Con la stessa nota è stato anche chiesto di conoscere se la procedura descritta sia o meno sottoposta alla sospensione feriale dei termini.

Al riguardo si rappresenta quanto segue.

Il d.l. 12 settembre 2014, n. 132 (Misure urgenti di degiurisdizionalizzazione ed altri interventi per la definizione dell’arretrato in materia di processo civile), convertito con modificazioni in L. 10 novembre 2014, n. 162, all’art. 6 ha introdotto nel nostro ordinamento un procedimento a mezzo del quale le parti interessate, con l’assistenza obbligatoria di uno o più difensori per parte, concludono una convenzione di “negoziazione assistita” con la quale si incide direttamente sul matrimonio e sui relativi rapporti, senza l’intervento del giudice, che produce gli effetti e tiene luogo, come precisato dall’art. 6, comma 3, d.l. 132/2014, «dei provvedimenti giudiziali che definiscono, nei casi di cui al comma 1, i procedimenti di separazione personale, di cessazione degli effetti civili del matrimonio, di scioglimento del matrimonio e di modifica delle condizioni di separazione o divorzio».

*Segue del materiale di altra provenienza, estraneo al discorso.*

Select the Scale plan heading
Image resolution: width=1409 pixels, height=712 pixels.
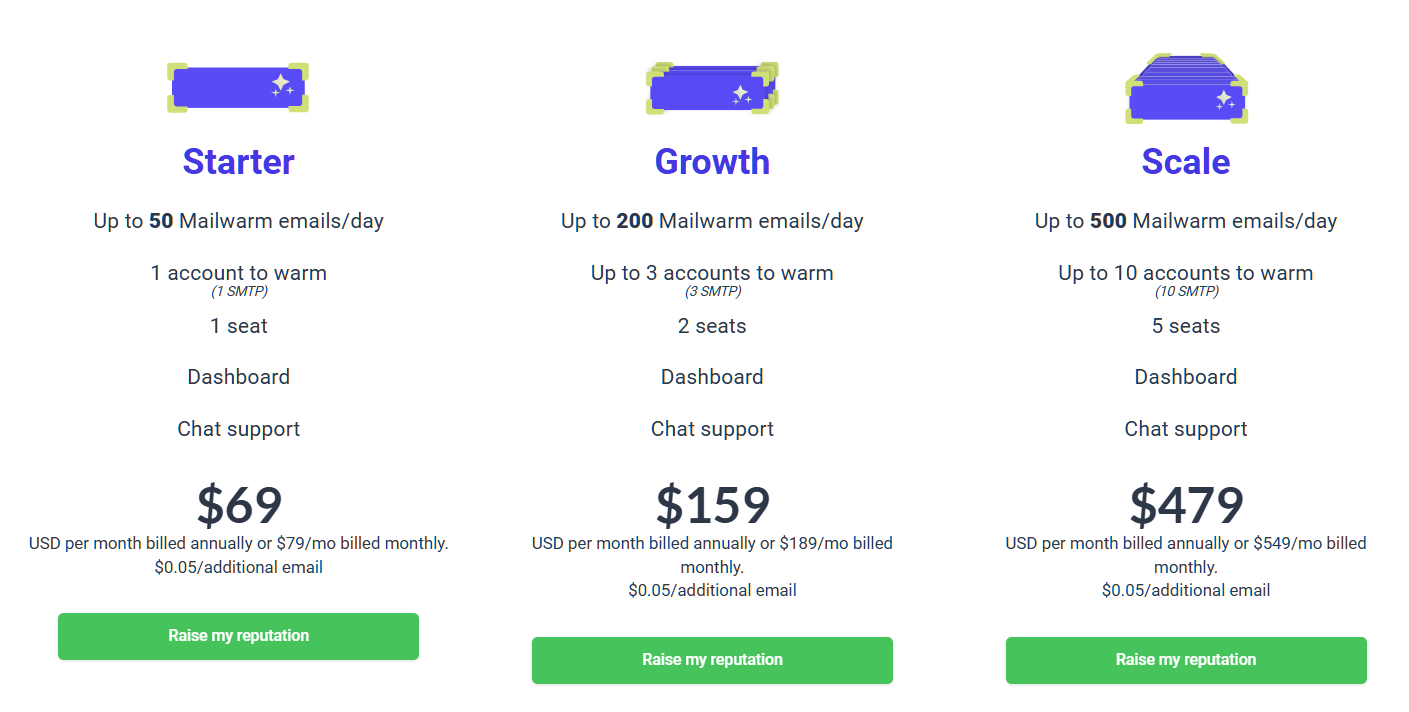1186,162
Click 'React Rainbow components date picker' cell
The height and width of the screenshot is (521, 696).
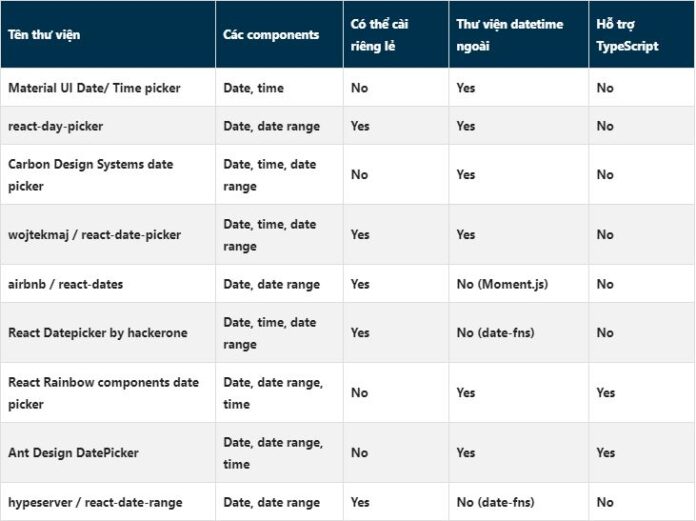coord(103,393)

La legge prevede poi che tali accordi siano trasmessi al procuratore della Repubblica, che, «quando non ravvisa irregolarità, comunica agli avvocati il nulla osta per gli adempimenti ai sensi del comma 3» o la propria “autorizzazione” nei casi di cui gli accordi raggiunti rispondano all’interesse dei figli minori o maggiorenni incapaci, o portatori di handicap gravi, o non autosufficienti. In caso contrario il procuratore della Repubblica deve trasmettere l’accordo entro cinque giorni al presidente del tribunale per l’apertura di un procedimento che si svolgerà davanti al tribunale stesso.

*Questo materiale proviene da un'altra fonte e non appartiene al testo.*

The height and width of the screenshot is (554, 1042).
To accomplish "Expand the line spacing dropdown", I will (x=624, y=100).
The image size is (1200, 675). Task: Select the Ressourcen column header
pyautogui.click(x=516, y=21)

Pertanto, con riferimento al primo quesito questa Direzione Generale ritiene di dovere escludere la debenza del contributo unificato di iscrizione a ruolo di cui all’art. 9, d.p.r. 30 maggio 2002, n. 115, dovuto “per ciascun grado di giudizio” su richiesta di attività giurisdizionali delle parti. Invero, in accordo con quanto affermato da codesto Ufficio, il procuratore della Repubblica svolge un’attività di controllo e verifica con caratteri di natura amministrativa in sintonia con lo spirito e la ratio della legge che ha degiurisdizionalizzato la materia in oggetto.

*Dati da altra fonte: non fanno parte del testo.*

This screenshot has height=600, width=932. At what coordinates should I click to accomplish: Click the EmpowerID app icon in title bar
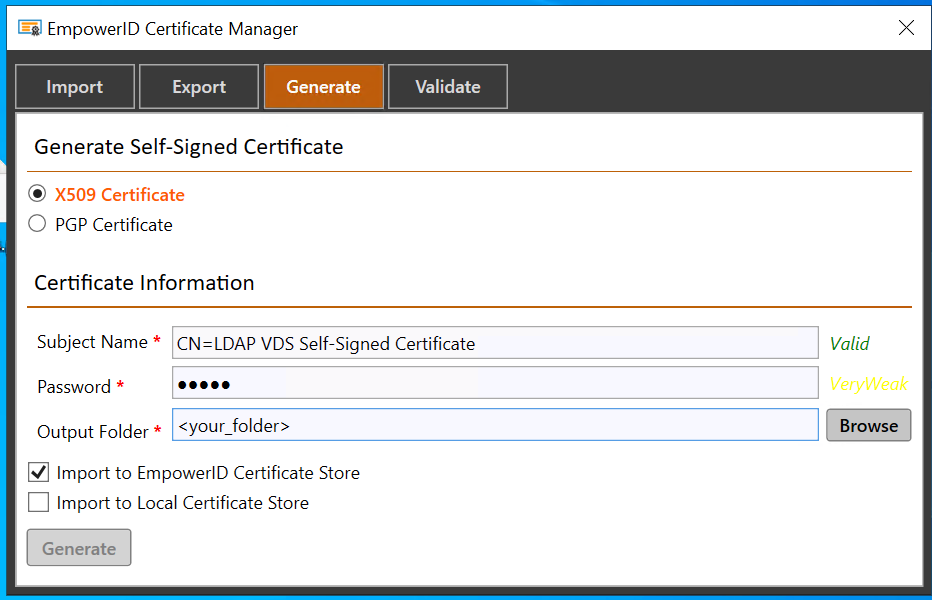tap(30, 28)
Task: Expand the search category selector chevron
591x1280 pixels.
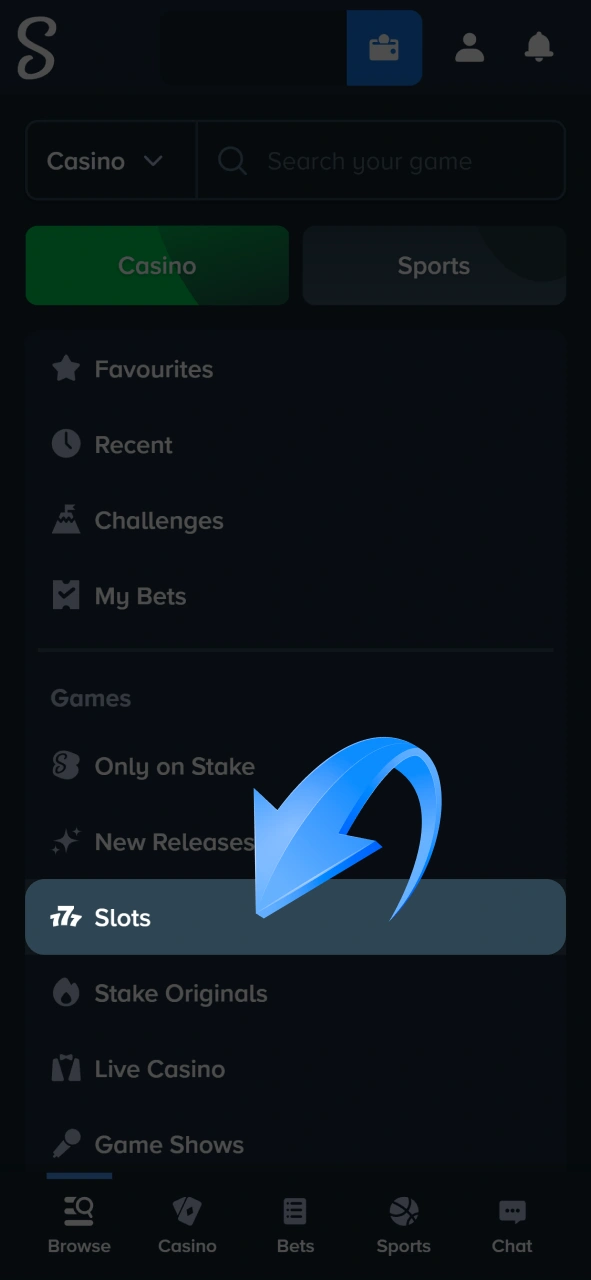Action: [153, 160]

Con riguardo al secondo quesito, deve ritenersi non applicabile la sospensione dei termini processuali nel periodo feriale di cui all’art. 1, legge 7 ottobre 1969, n. 742 e succ. modif. proprio in coerenza con la natura del procedimento non giurisdizionale, a mezzo del quale è possibile ottenere un provvedimento di nulla osta o di autorizzazione su un accordo voluto dai coniugi per addivenire alla separazione personale, o allo scioglimento del matrimonio, ovvero alla cessazione degli effetti civili dello stesso, ovvero ancora alla modifica delle condizioni di separazione o di divorzio.